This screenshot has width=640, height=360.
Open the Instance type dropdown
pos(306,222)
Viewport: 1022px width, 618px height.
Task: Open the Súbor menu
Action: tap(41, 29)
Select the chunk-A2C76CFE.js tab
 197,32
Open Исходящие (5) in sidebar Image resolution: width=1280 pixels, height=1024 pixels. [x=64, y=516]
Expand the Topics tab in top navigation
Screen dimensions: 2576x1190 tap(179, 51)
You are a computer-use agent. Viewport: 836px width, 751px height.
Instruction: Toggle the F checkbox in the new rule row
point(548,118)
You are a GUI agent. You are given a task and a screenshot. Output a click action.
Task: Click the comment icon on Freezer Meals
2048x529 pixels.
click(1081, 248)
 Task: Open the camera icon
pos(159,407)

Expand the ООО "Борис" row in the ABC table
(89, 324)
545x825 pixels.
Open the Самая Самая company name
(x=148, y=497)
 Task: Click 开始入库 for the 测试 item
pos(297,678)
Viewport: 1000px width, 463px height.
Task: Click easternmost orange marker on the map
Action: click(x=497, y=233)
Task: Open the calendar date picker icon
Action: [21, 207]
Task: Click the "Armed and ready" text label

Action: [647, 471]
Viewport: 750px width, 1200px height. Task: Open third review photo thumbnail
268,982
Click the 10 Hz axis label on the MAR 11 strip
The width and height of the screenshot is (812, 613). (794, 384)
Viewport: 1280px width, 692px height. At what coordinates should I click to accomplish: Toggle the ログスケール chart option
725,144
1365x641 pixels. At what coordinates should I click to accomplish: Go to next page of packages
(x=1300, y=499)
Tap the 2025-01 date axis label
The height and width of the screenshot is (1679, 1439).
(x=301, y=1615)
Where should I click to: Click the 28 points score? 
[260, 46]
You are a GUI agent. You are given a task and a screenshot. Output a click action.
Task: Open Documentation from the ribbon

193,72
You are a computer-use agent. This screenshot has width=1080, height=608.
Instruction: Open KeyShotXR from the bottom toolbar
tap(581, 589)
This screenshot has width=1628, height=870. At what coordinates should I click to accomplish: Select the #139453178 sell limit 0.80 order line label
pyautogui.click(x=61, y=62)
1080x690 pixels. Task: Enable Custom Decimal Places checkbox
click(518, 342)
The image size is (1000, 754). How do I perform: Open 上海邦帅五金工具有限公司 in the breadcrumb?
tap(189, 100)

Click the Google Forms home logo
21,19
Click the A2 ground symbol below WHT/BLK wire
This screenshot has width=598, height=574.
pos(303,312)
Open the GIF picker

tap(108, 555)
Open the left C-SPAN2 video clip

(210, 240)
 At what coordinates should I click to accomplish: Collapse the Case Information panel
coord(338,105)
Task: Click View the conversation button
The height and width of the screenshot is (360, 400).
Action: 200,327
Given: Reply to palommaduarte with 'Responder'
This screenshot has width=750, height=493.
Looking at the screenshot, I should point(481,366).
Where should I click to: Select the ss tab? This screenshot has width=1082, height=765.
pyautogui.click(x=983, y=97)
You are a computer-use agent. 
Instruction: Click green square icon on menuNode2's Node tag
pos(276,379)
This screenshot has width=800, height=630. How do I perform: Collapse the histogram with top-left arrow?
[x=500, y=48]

GOAL OF THE EXERCISE: Go through the records above and copy each one exactly.

EXERCISE RESPONSE:
This screenshot has width=640, height=360.
Open the Instance type dropdown
pos(306,222)
Viewport: 1022px width, 618px height.
Task: Open the Súbor menu
Action: tap(41, 29)
Select the chunk-A2C76CFE.js tab
 197,32
Open Исходящие (5) in sidebar Image resolution: width=1280 pixels, height=1024 pixels. [x=64, y=516]
Expand the Topics tab in top navigation
Screen dimensions: 2576x1190 tap(179, 51)
You are a computer-use agent. Viewport: 836px width, 751px height.
Instruction: Toggle the F checkbox in the new rule row
point(548,118)
You are a GUI agent. You are given a task and a screenshot. Output a click action.
Task: Click the comment icon on Freezer Meals
2048x529 pixels.
click(1081, 248)
 Task: Open the camera icon
pos(159,407)

Expand the ООО "Борис" row in the ABC table
(89, 324)
545x825 pixels.
Open the Самая Самая company name
(x=148, y=497)
 Task: Click 开始入库 for the 测试 item
pos(297,678)
Viewport: 1000px width, 463px height.
Task: Click easternmost orange marker on the map
Action: click(x=497, y=233)
Task: Open the calendar date picker icon
Action: [21, 207]
Task: Click the "Armed and ready" text label

Action: [647, 471]
Viewport: 750px width, 1200px height. Task: Open third review photo thumbnail
268,982
Click the 10 Hz axis label on the MAR 11 strip
The width and height of the screenshot is (812, 613). (794, 384)
Viewport: 1280px width, 692px height. At what coordinates should I click to accomplish: Toggle the ログスケール chart option
725,144
1365x641 pixels. At what coordinates should I click to accomplish: Go to next page of packages
(x=1300, y=499)
Tap the 2025-01 date axis label
The height and width of the screenshot is (1679, 1439).
(x=301, y=1615)
Where should I click to: Click the 28 points score? 
[260, 46]
You are a GUI agent. You are given a task and a screenshot. Output a click action.
Task: Open Documentation from the ribbon

193,72
You are a computer-use agent. This screenshot has width=1080, height=608.
Instruction: Open KeyShotXR from the bottom toolbar
tap(581, 589)
This screenshot has width=1628, height=870. At what coordinates should I click to accomplish: Select the #139453178 sell limit 0.80 order line label
pyautogui.click(x=61, y=62)
1080x690 pixels. Task: Enable Custom Decimal Places checkbox
click(518, 342)
The image size is (1000, 754). How do I perform: Open 上海邦帅五金工具有限公司 in the breadcrumb?
tap(189, 100)

Click the Google Forms home logo
21,19
Click the A2 ground symbol below WHT/BLK wire
This screenshot has width=598, height=574.
pos(303,312)
Open the GIF picker

tap(108, 555)
Open the left C-SPAN2 video clip

(210, 240)
 At what coordinates should I click to accomplish: Collapse the Case Information panel
coord(338,105)
Task: Click View the conversation button
The height and width of the screenshot is (360, 400).
Action: 200,327
Given: Reply to palommaduarte with 'Responder'
This screenshot has width=750, height=493.
Looking at the screenshot, I should point(481,366).
Where should I click to: Select the ss tab? This screenshot has width=1082, height=765.
pyautogui.click(x=983, y=97)
You are a computer-use agent. 
Instruction: Click green square icon on menuNode2's Node tag
pos(276,379)
This screenshot has width=800, height=630. How do I perform: Collapse the histogram with top-left arrow?
[x=500, y=48]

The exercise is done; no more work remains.